# GOAL OF THE EXERCISE
Format the listing from the line that contains "Locate an element" through the line that contains "forecast-arrow-head is located" as a Markdown table with columns Row and Line, one numbered row per line, skipping blank lines and omitting the pictures.

# SUPPLIED DATA
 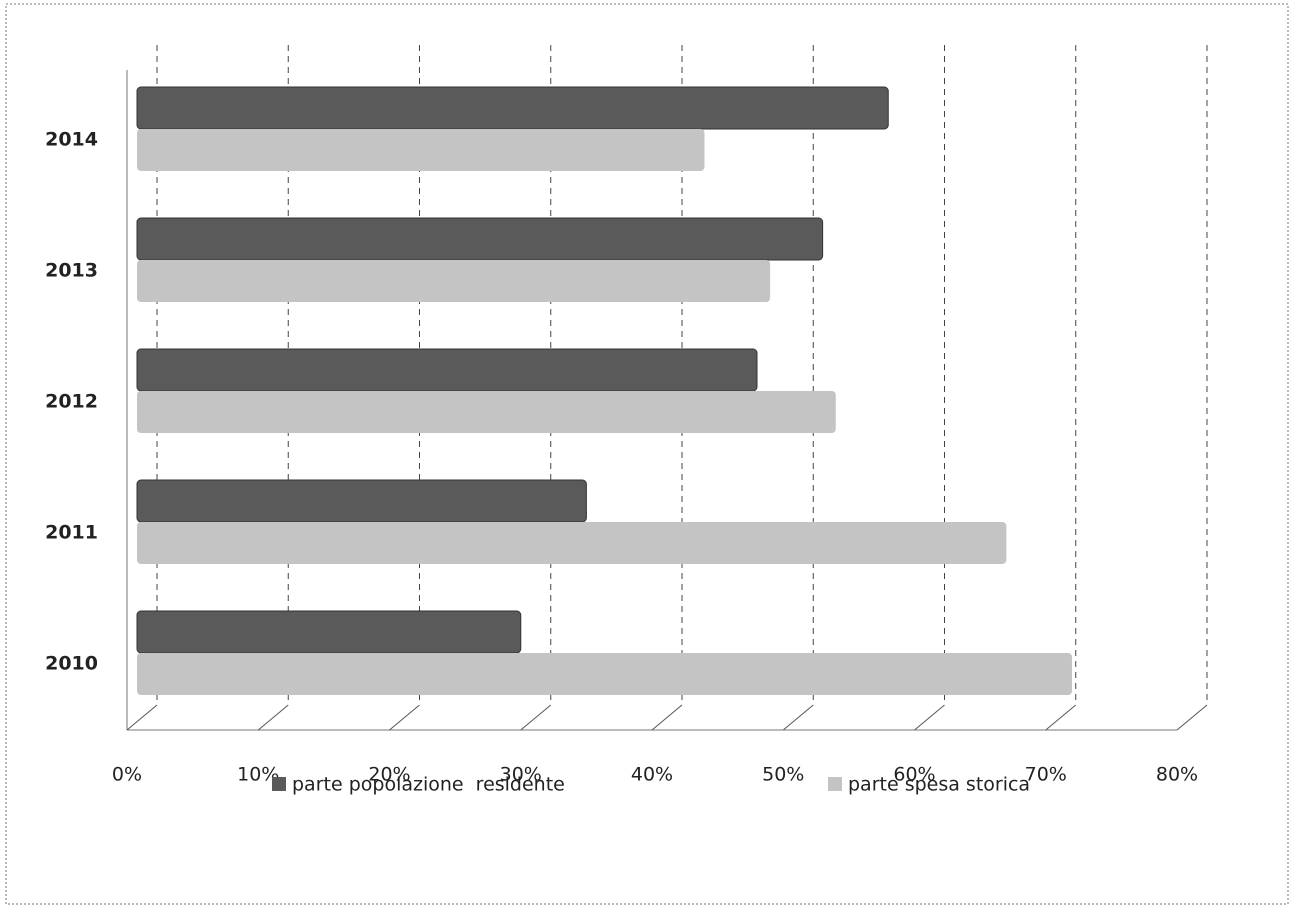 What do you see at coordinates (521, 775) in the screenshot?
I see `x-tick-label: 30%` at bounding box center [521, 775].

---

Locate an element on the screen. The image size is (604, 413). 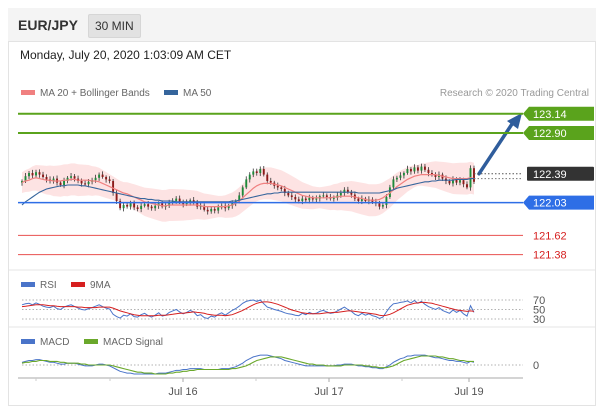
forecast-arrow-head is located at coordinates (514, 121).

==

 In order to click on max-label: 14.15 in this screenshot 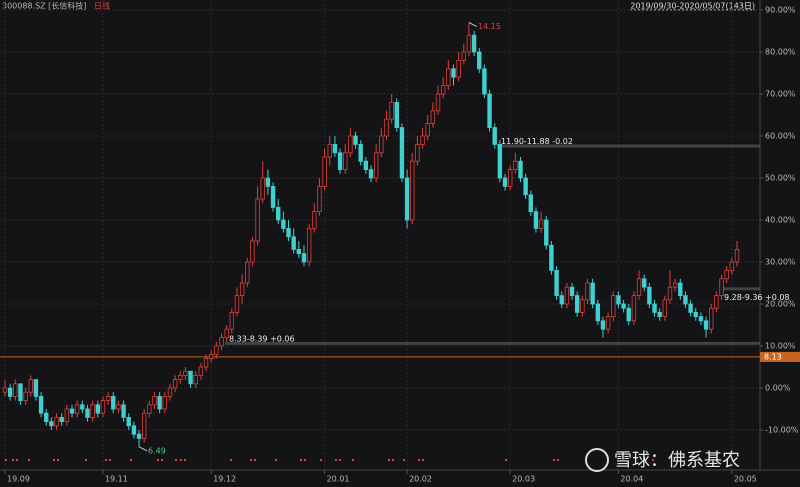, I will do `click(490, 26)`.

# YOUR SOLUTION
| Row | Line |
|---|---|
| 1 | Locate an element on the screen. The image size is (604, 413).  |
| 2 | forecast-arrow-head is located at coordinates (514, 121). |